Too many people go to the pharmacy counter only to be told the cost of their prescription medicine has gone up. Again.


It’s maddening at best and, for some, life threatening. We’re given vague notice that the situation is caused by “skyrocketing drug costs” and told that the solution is “complicated.”


But out confusion about why costs for patients keep rising isn’t an accident.


Health insurance plans and pharmacy benefit managers (PBMs), middlemen who work for and are owned by the same companies as health insurance plans, continue to mislead people about their role in determining the price you pay at the pharmacy counter. Their shell game makes it easier to deflect attention from how they spend the mammoth discounts – about a third of a trillion dollars (more than half of the initial price of medicines) and why those growing discounts and rebates aren’t being used to lower the price you pay at the pharmacy counter.


In 2021, my company, Sanofi, paid more than $14 billion – about 50 cents of every dollar we earned on our medicines – in discounts and rebates to these middlemen with the purpose of ensuring patients can get the medicines they need at the lowest possible price. We’ve been transparent with this data for several years and updated it in our just released annual Pricing Principles report.


Across the entire industry, the figure that was paid by manufacturers in 2021 in rebates and discounts was $350 billion. That’s more money than the NFL made, in total, over the course of Tom Brady’s 22-year career.


Unfortunately, PBMs don’t use those discounts and rebates to lower costs for patients at the pharmacy counter. The bulk of the billions that Sanofi has paid simply flows into a black hole that becomes revenue for insurance companies and PBMs to use however they choose.

Perhaps the best example of the “black hole” effect is insulin prices and costs, specifically our most prescribed insulin, Lantus (insulin glargine injection).

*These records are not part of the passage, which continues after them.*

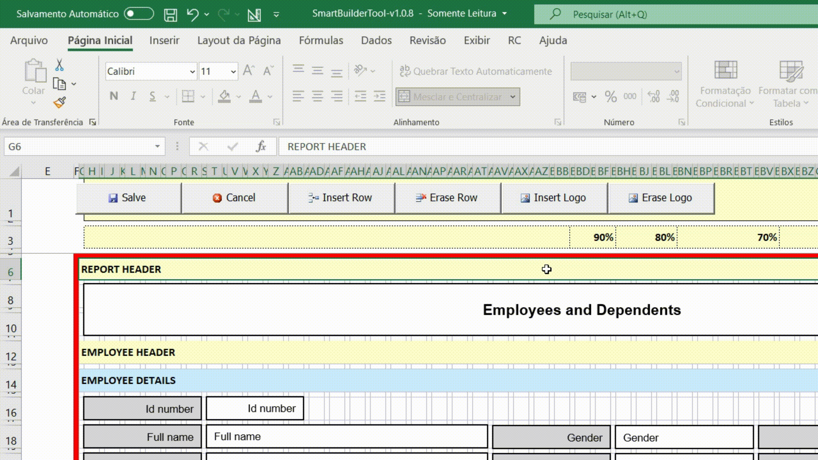This screenshot has height=460, width=818.
Task: Click the Cut scissors icon
Action: (x=59, y=65)
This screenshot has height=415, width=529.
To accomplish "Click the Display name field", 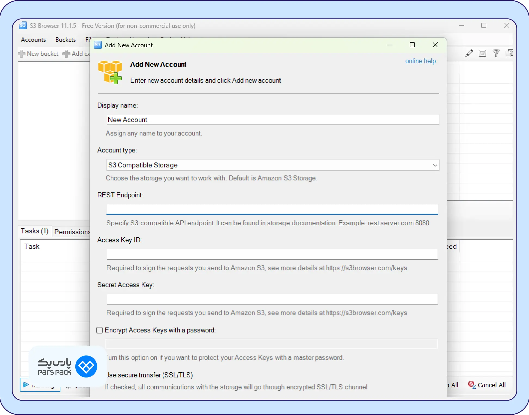I will [x=272, y=120].
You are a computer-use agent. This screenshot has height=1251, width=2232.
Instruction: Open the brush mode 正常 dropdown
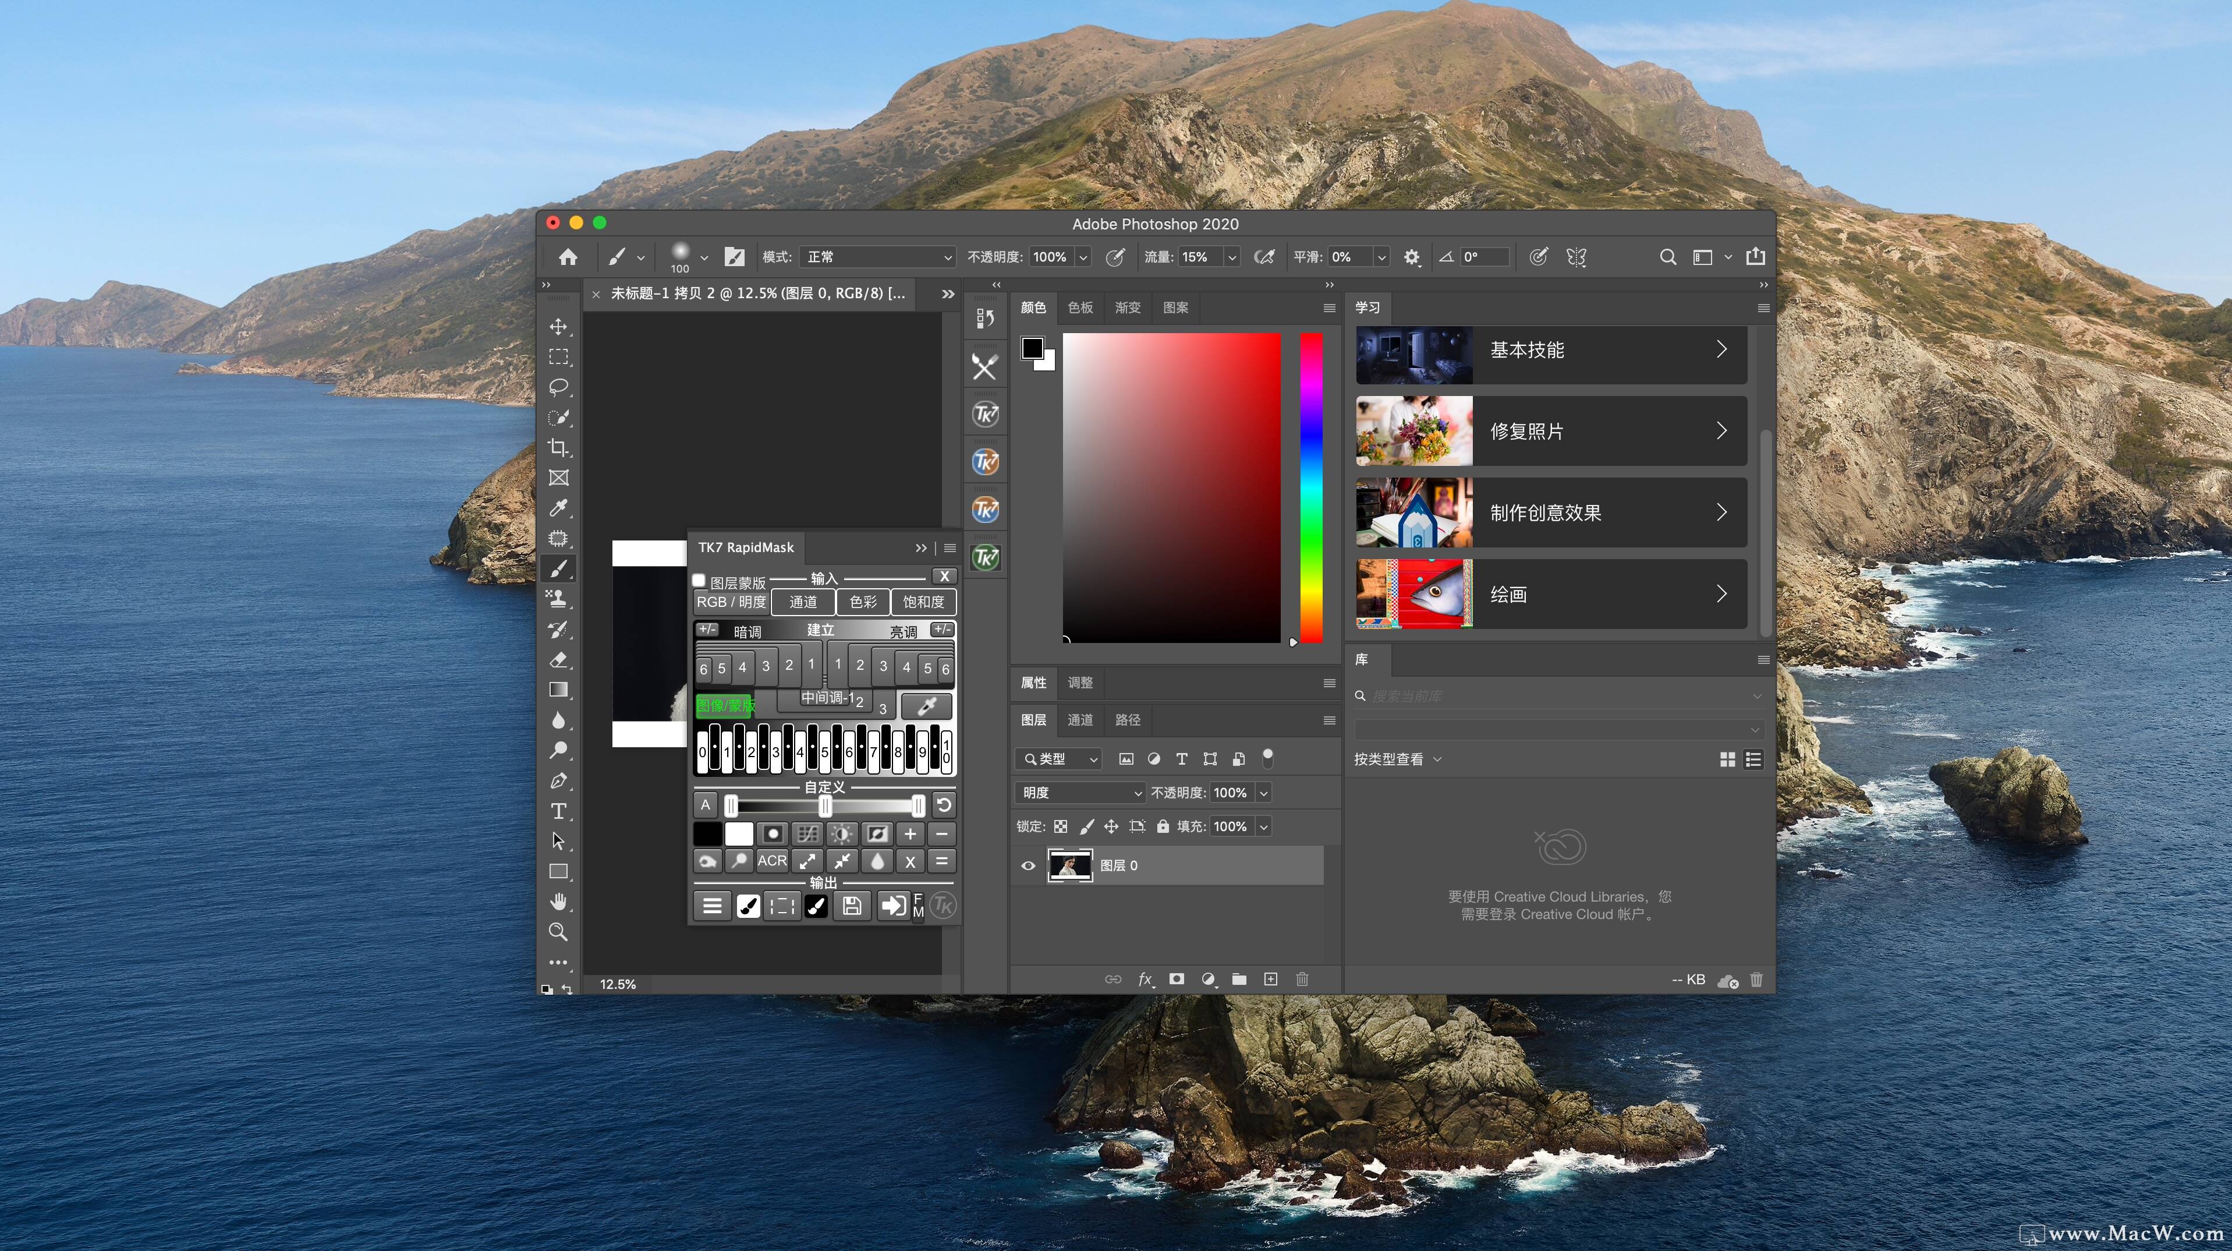[877, 257]
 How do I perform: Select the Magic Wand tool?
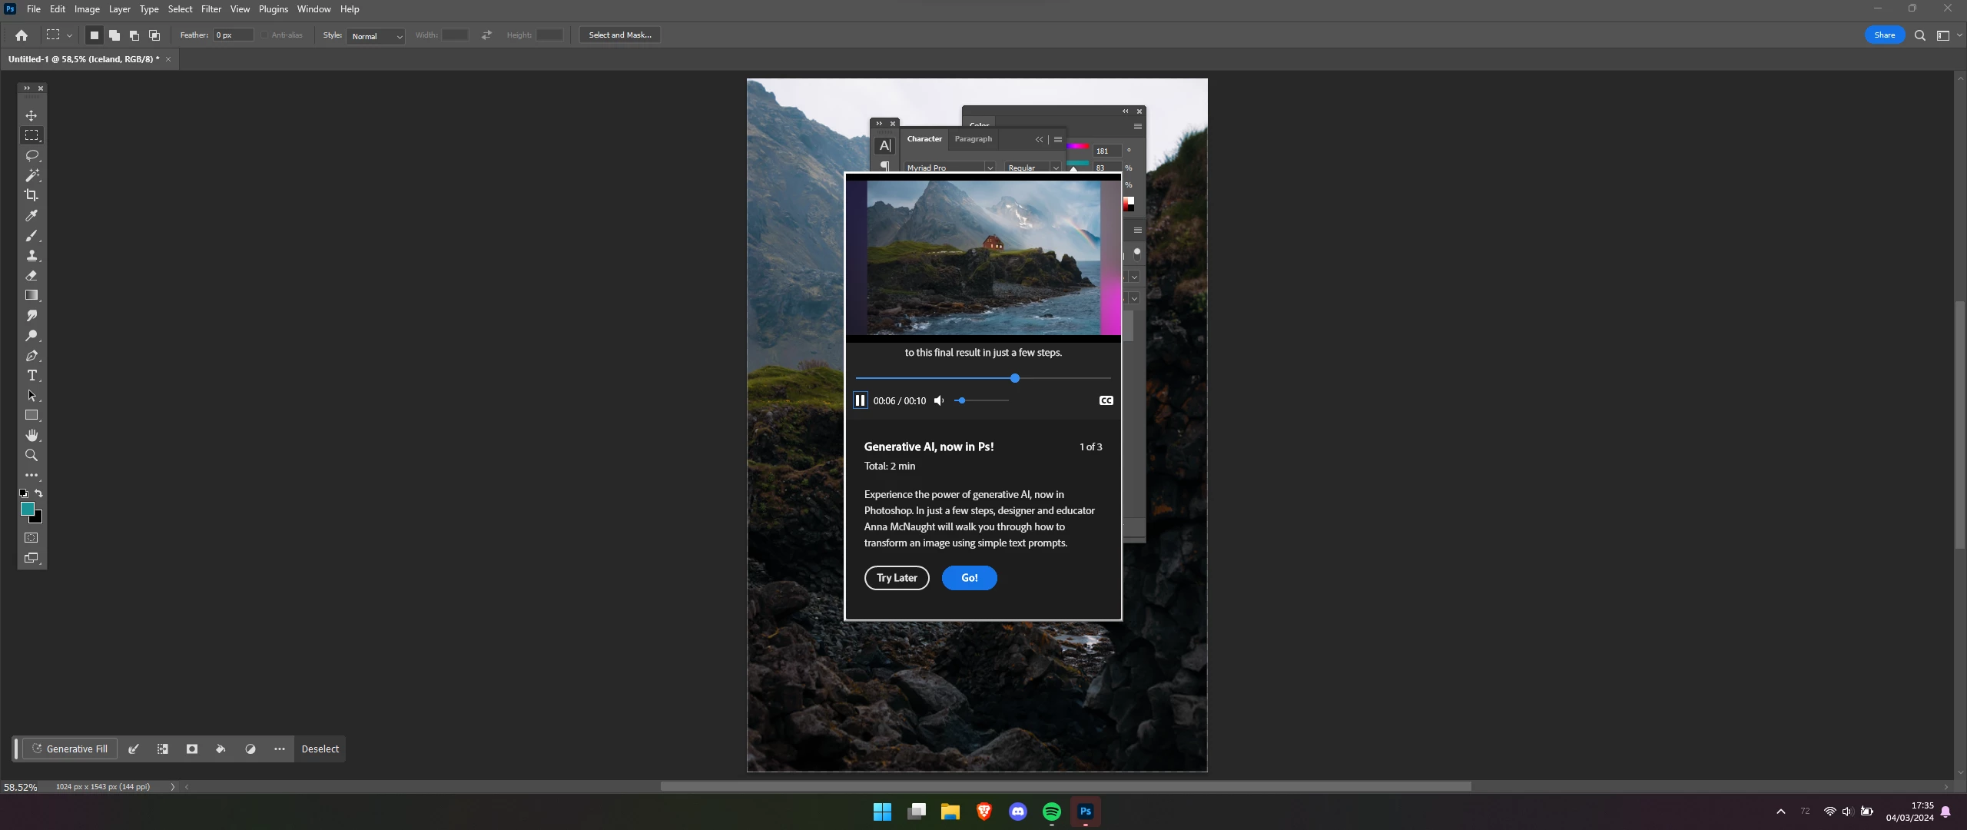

In our new report, we show that our net price – the amount we receive as the manufacturer of Lantus after discounts and rebates are paid when a prescription is filled by a patient at the pharmacy – has fallen 62% since 2012.


But even as PBMs have negotiated better deals for themselves to drive down their costs, out-of-pocket costs for patients with health insurance who use Lantus has gone up by 60% over the same period.


So while it’s easy to blame rising costs on drug companies, the truth is the actual price your health plan pays for Lantus (and all our insulins) has been steadily declining. It’s time to demand some accountability for where those dollars go and how they are used.